There are many uses of placement new. The simplest use is to place an object at a particular location in memory. This is done by supplying the place as a pointer parameter to the new part of a new expression:

 #include <new>        // Must #include this to use "placement new"
 #include "Fred.h"     
// Declaration of class Fred
 
 void someCode()
 {
   char memory[sizeof(Fred)];     
// Line #1
   void* place = memory;          
// Line #2
 
   Fred* f = new(place) Fred();   
// Line #3 (see "DANGER" below)
   
// The pointers f and place will be equal
 
   
// ...
 }

Line #1 creates an array of sizeof(Fred) bytes of memory, which is big enough to hold a Fred object. Line #2 creates a pointer place that points to the first byte of this memory (experienced C programmers will note that this step was unnecessary; it's there only to make the code more obvious). Line #3 essentially just calls the constructor Fred::Fred(). The this pointer in the Fred constructor will be equal to place. The returned pointer f will therefore be equal to place.

ADVICE: Don't use this "placement new" syntax unless you have to. Use it only when you really care that an object is placed at a particular location in memory. For example, when your hardware has a memory-mapped I/O timer device, and you want to place a Clock object at that memory location.
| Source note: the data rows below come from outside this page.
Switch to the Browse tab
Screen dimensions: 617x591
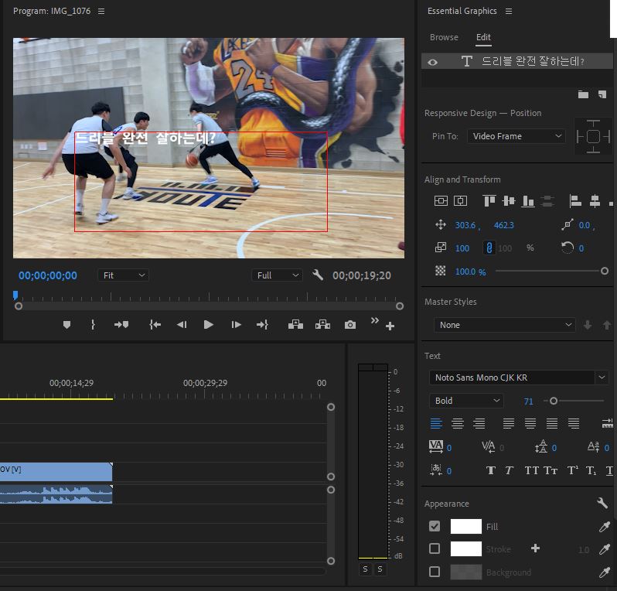click(x=444, y=37)
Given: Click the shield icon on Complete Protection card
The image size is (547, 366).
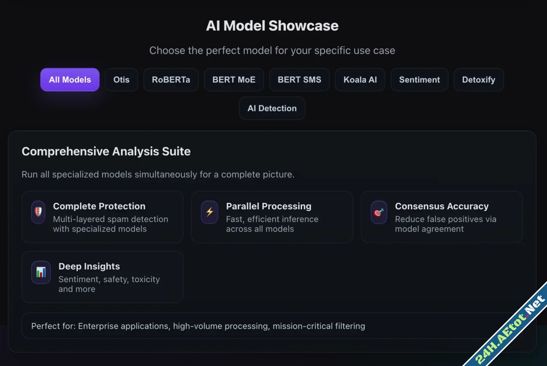Looking at the screenshot, I should [x=38, y=212].
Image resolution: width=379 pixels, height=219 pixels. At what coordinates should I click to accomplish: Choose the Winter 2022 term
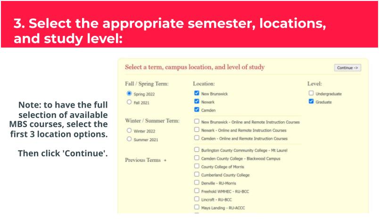[x=129, y=131]
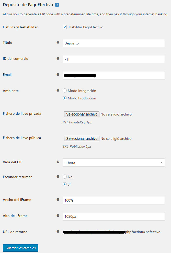This screenshot has height=253, width=171.
Task: Click the back link icon beside Depósito de PagoEfectivo
Action: [57, 5]
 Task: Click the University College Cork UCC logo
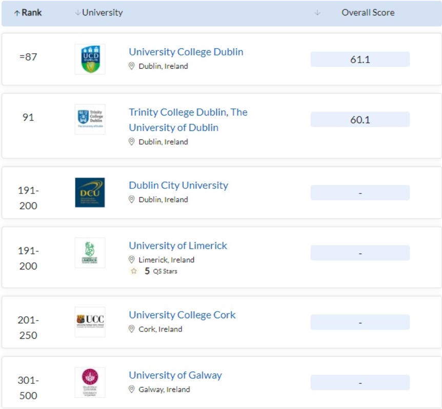tap(90, 322)
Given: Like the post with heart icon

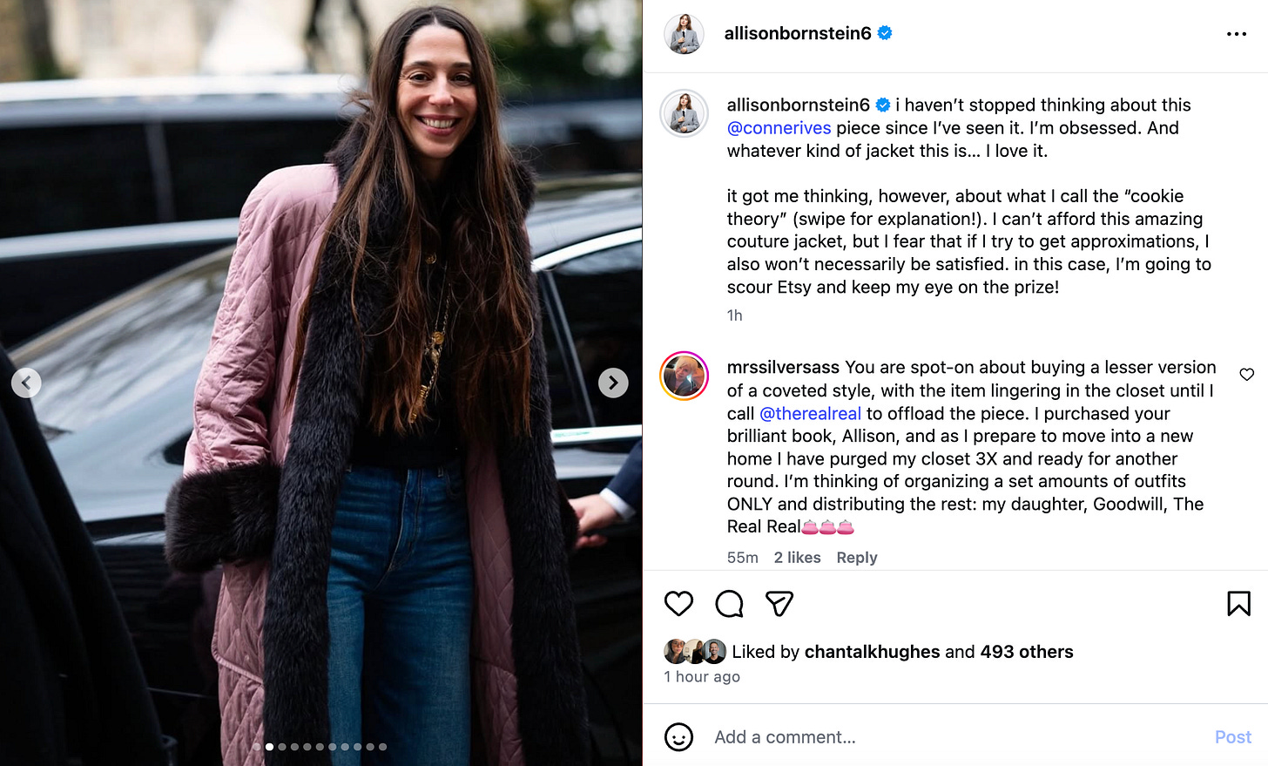Looking at the screenshot, I should tap(678, 603).
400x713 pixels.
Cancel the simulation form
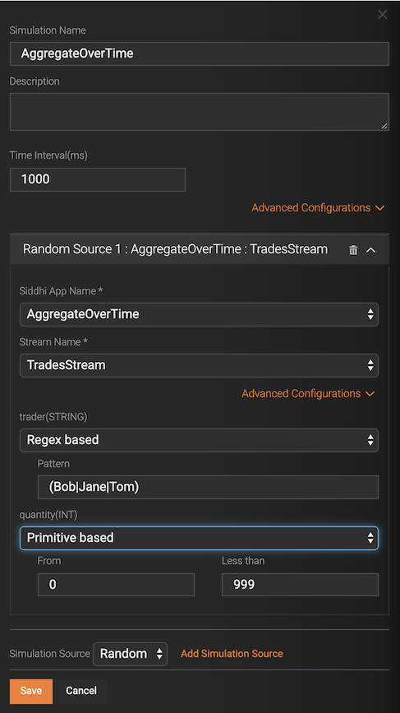pos(80,691)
DANGER: You are taking sole responsibility that the pointer you pass to the "placement new" operator points to a region of memory that is big enough and is properly aligned for the object type that you're creating. Neither the compiler nor the run-time system make any attempt to check whether you did this right. If your Fred class needs to be aligned on a 4 byte boundary but you supplied a location that isn't properly aligned, you can have a serious disaster on your hands (if you don't know what "alignment" means, please don't use the placement new syntax). You have been warned.

You are also solely responsible for destructing the placed object. This is done by explicitly calling the destructor:

 void someCode()
 {
   char memory[sizeof(Fred)];
   void* p = memory;
   Fred* f = new(p) Fred();
   
// ...
   f->~Fred();   
// Explicitly call the destructor for the placed object
 }

This is about the only time you ever explicitly call a destructor.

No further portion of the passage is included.